After a decade of debate and mostly idle threats, newspaper publishers may be ready to begin blocking Google from indexing their content for its search results.
Two leading newspaper publishers -- A.H. Belo, the publisher of The Dallas Morning News, and MediaNews Group, publisher of the Denver Post -- are considering following Rupert Murdoch's example by preventing Google News from indexing online content behind newly erected pay walls, according to Bloomberg.
The publishers don't plan to block Google's access to all their papers in one fell swoop: MediaNews Group CEO Dean Singleton is quoted as saying that Google News will be blocked only from the paid content at various newspapers in Pennsylvania and California, the first MediaNews properties to erect pay walls.
The free content will be open to indexing as a way of drawing traffic. A.H. Belo's plans are more tentative, but the company does plan to erect a pay wall at one of its daily newspapers in the next six months. It may then follow the lead of News Corp. and MediaNews.

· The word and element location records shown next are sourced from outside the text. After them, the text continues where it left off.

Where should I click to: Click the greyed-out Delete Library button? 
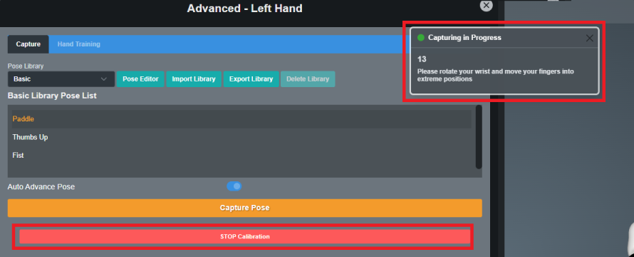(x=308, y=79)
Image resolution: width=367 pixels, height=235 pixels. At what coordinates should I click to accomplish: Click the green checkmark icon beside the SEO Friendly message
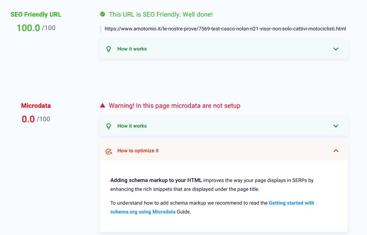pos(102,14)
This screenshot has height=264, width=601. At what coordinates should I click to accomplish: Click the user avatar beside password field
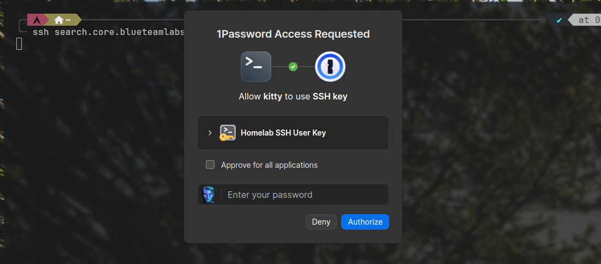pyautogui.click(x=209, y=195)
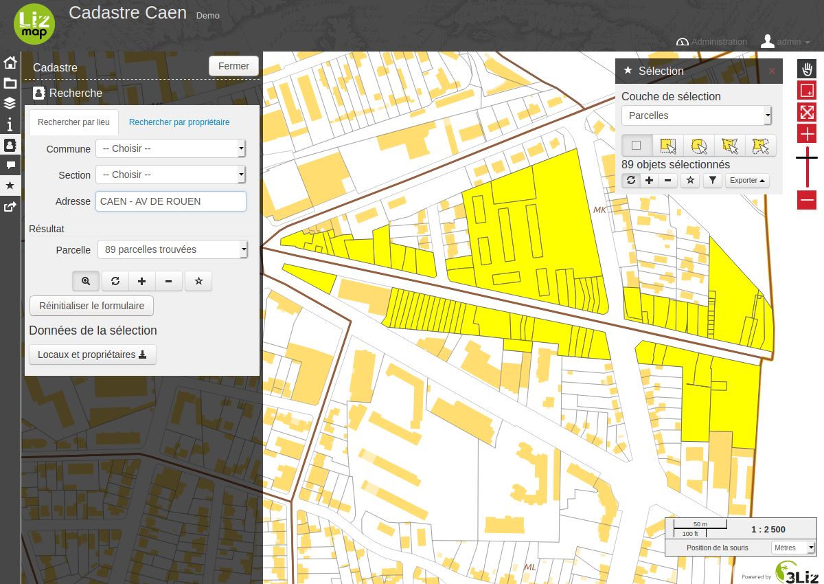Click the Réinitialiser le formulaire button
The height and width of the screenshot is (584, 824).
point(91,306)
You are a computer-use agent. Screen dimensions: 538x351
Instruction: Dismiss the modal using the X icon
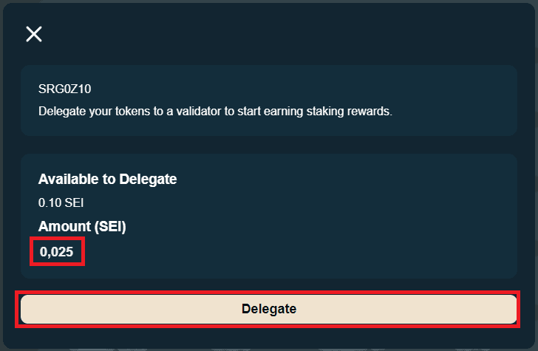coord(34,34)
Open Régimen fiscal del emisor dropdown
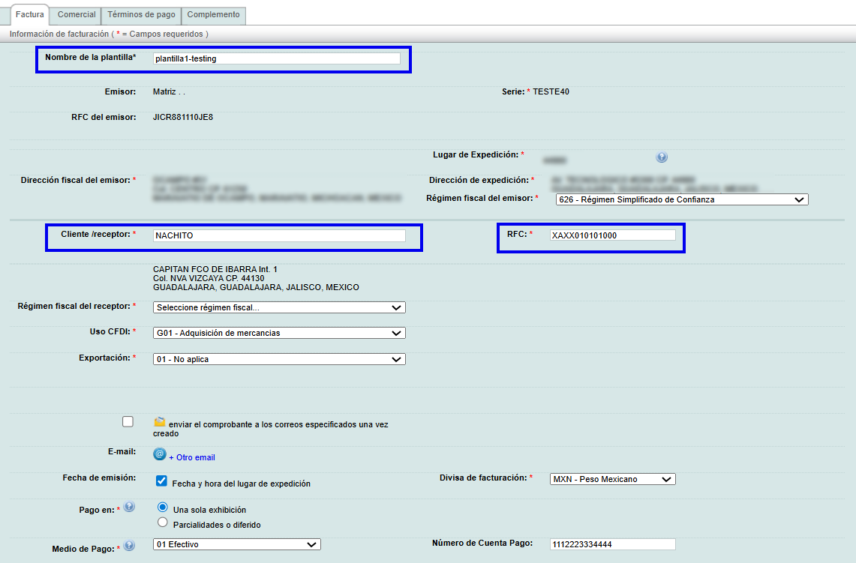 (681, 199)
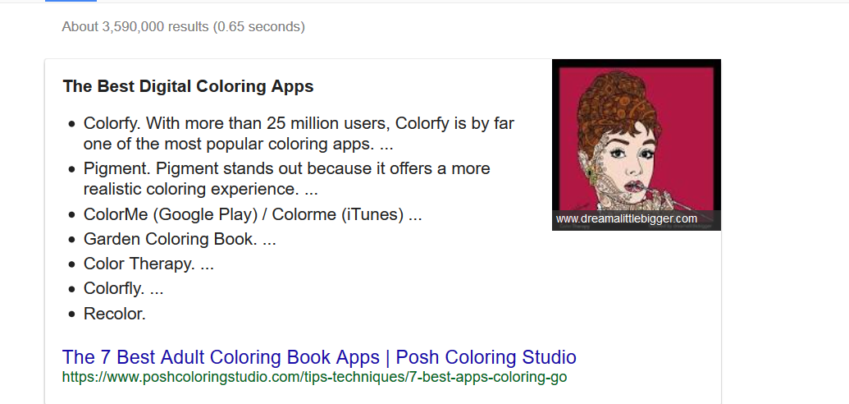849x404 pixels.
Task: Select the Recolor list item
Action: coord(115,314)

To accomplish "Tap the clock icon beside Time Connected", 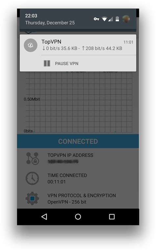I will pos(32,178).
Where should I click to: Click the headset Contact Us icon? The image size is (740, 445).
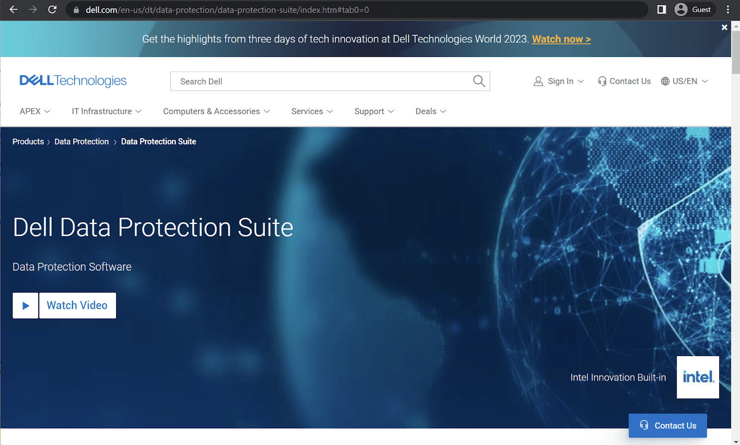(x=602, y=81)
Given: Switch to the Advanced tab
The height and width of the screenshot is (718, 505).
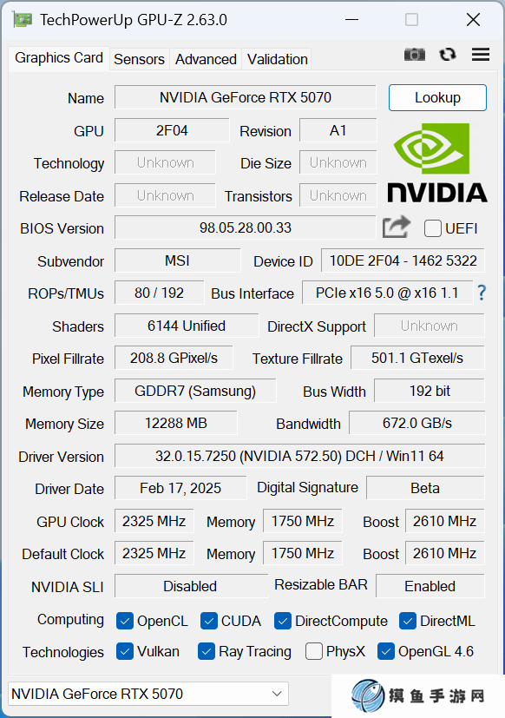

Currently, Google's indexing of newspaper Web content allows users to see a headline and a snippet of content -- usually no more than a paragraph -- which newspaper publishers fear may be enough for some readers. However, they have offered little explanation of how this differs substantially from the proposed pay wall system, which would -- at a bare minimum -- have to allow readers to at least see a headline (and probably a bit more) in order to entice them into paying.
Google has long argued that it actually helps newspaper Web sites by directing traffic through its search listings. Earlier this month, Google CEO Eric Schmidt was quoted in a separate Bloomberg interview as saying the decision to block Google indexing would be a "bad outcome" for both newspapers and the search giant.